■ DOCUMENT SEGMENT ■

As the spotlight continues to reveal the size of the problem, opiate addiction is generating more conversation. The topic drew the community together at a forum Wednesday night at Kenmore West High School.
The title of last night's public forum -"You Are Not Alone" - may have summed up the opiate abuse problem that is impacting many area communities, regardless of ethnicity or income levels.
Christine Latham, Buffalo director of the Foundation for a Drug-Free World, explained how quickly today's youth can be consumed by drugs.
"I'm 46 and the drugs today are not the drugs of my childhood. So it's not just like marijuana, it's not just like alcohol, it's not just like cocaine," said Latham. "You may go to a party. You may have that pill. You may walk away from that with an addiction for the rest of your life."
Keri Lock of Save the Michaels of the World shared the story of her 15-year-old son who was injured in a bicycle accident. He started with prescription painkillers before slipping into heroin addiction.

■ RECORDS SHOWN ■
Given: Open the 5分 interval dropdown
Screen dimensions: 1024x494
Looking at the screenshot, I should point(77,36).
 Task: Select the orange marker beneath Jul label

--

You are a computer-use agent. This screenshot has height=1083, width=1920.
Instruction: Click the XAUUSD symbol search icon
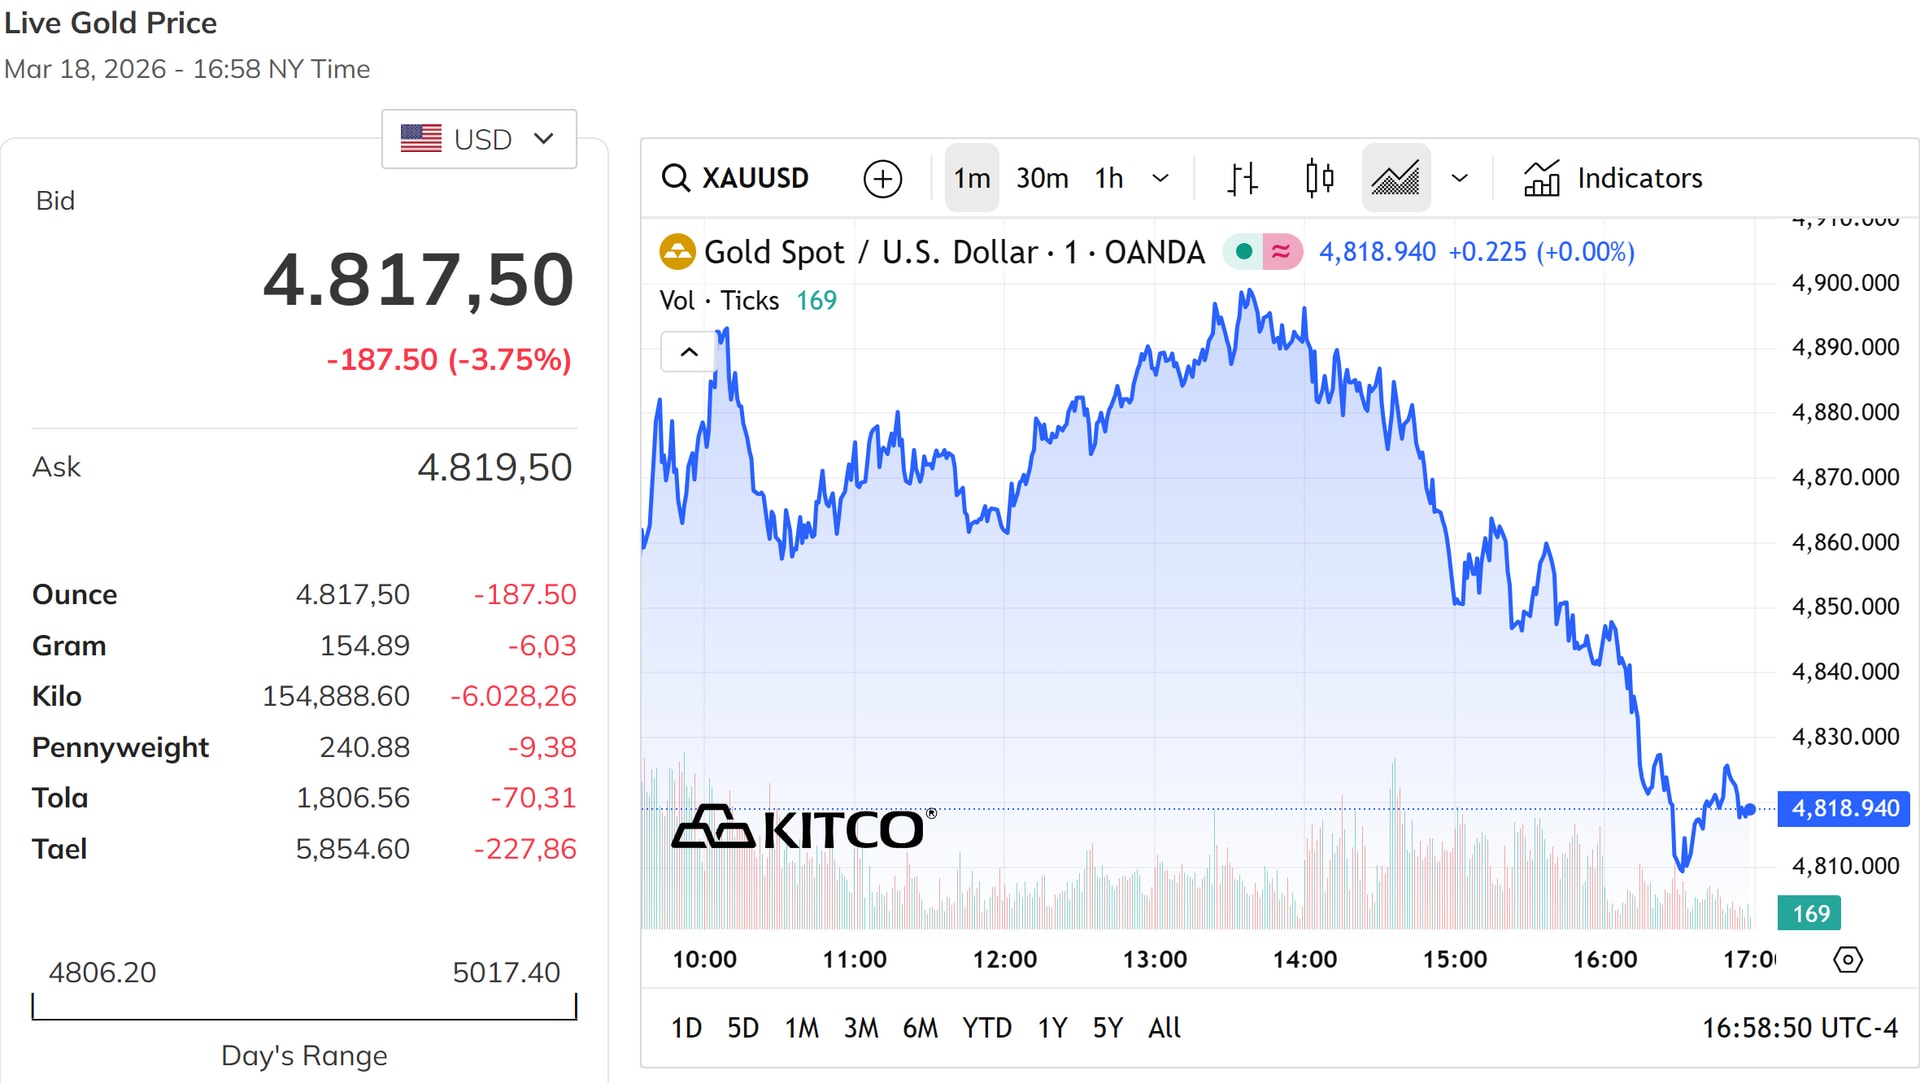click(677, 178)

■ REQUIREMENT A ■
Reproduce verbatim the stretch of the opiate forum article from "The title of" through "into heroin addiction.".
■ REQUIREMENT B ■
According to the opiate forum article, what was the title of the public forum held at Kenmore West High School?
■ REQUIREMENT C ■
Write the next part of the opiate forum article, picking up after its final sentence.

■ RESPONSE AREA A ■
The title of last night's public forum -"You Are Not Alone" - may have summed up the opiate abuse problem that is impacting many area communities, regardless of ethnicity or income levels.
Christine Latham, Buffalo director of the Foundation for a Drug-Free World, explained how quickly today's youth can be consumed by drugs.
"I'm 46 and the drugs today are not the drugs of my childhood. So it's not just like marijuana, it's not just like alcohol, it's not just like cocaine," said Latham. "You may go to a party. You may have that pill. You may walk away from that with an addiction for the rest of your life."
Keri Lock of Save the Michaels of the World shared the story of her 15-year-old son who was injured in a bicycle accident. He started with prescription painkillers before slipping into heroin addiction.

■ RESPONSE AREA B ■
"You Are Not Alone"

■ RESPONSE AREA C ■
"I was very isolated and didn't realize how many other people were experiencing something similar, and discovered that there were groups of us experiencing very similar things," said Lock. "So I started reaching out and helping people. We come together as a group to help other people to maybe not experience the traumas that we've gone through."
The forum was sponsored by Save the Michaels of the World, Horizon Health Services, the Village of Kenmore and the City and Town of Tonawanda.
The forum drew a variety of perspectives and concerns regarding the growing opiate abuse epidemic. Some said the easy availability of prescription painkillers gave rise to the epidemic.
One man, who identified himself as a patient of Dr. Eugene Gosy, defended the physician who is accused of filling out thousands of illegeal prescriptions.
"He took me off medications that neurosurgeons had me on - fentanyl patch 40 times what is stronger than heroin - and got me off oxycodone and put me on the lightest amount of medication using with my stimulator. "
Forum organizers say they want to eliminate the shame felt by addicts and their families. They are calling on communities to focus instead on prevention and treatment.
Several elected officials, including County Executive Mark Poloncarz, were on hand to hear all opinions voiced.